Pixel coordinate grounding data
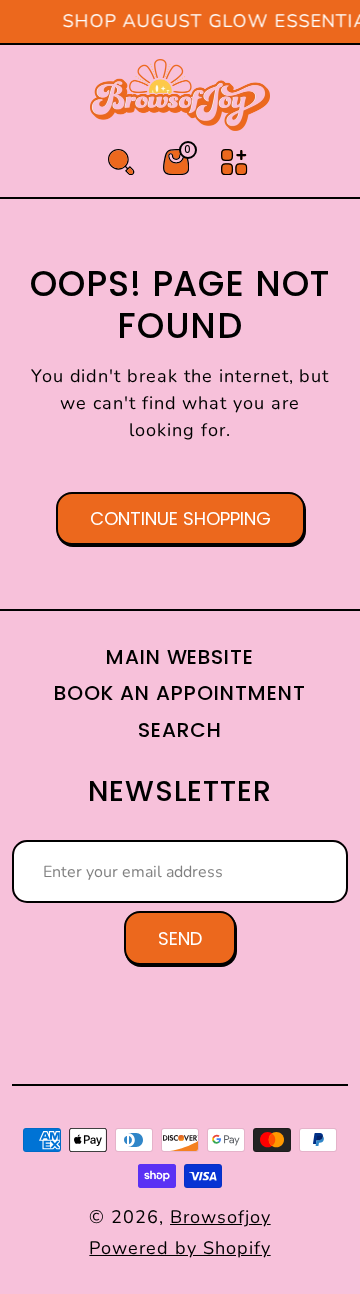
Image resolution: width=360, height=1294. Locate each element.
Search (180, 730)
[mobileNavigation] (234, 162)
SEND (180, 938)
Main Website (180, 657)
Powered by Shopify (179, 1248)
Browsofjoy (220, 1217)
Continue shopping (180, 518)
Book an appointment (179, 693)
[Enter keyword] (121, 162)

• WHAT YOU WILL DO
Exactly and only the lines from the one containing "Search (180, 730)" to the end of the entries above are to be written out.

• REPLY TO THE EXERCISE
Search (180, 730)
[mobileNavigation] (234, 162)
SEND (180, 938)
Main Website (180, 657)
Powered by Shopify (179, 1248)
Browsofjoy (220, 1217)
Continue shopping (180, 518)
Book an appointment (179, 693)
[Enter keyword] (121, 162)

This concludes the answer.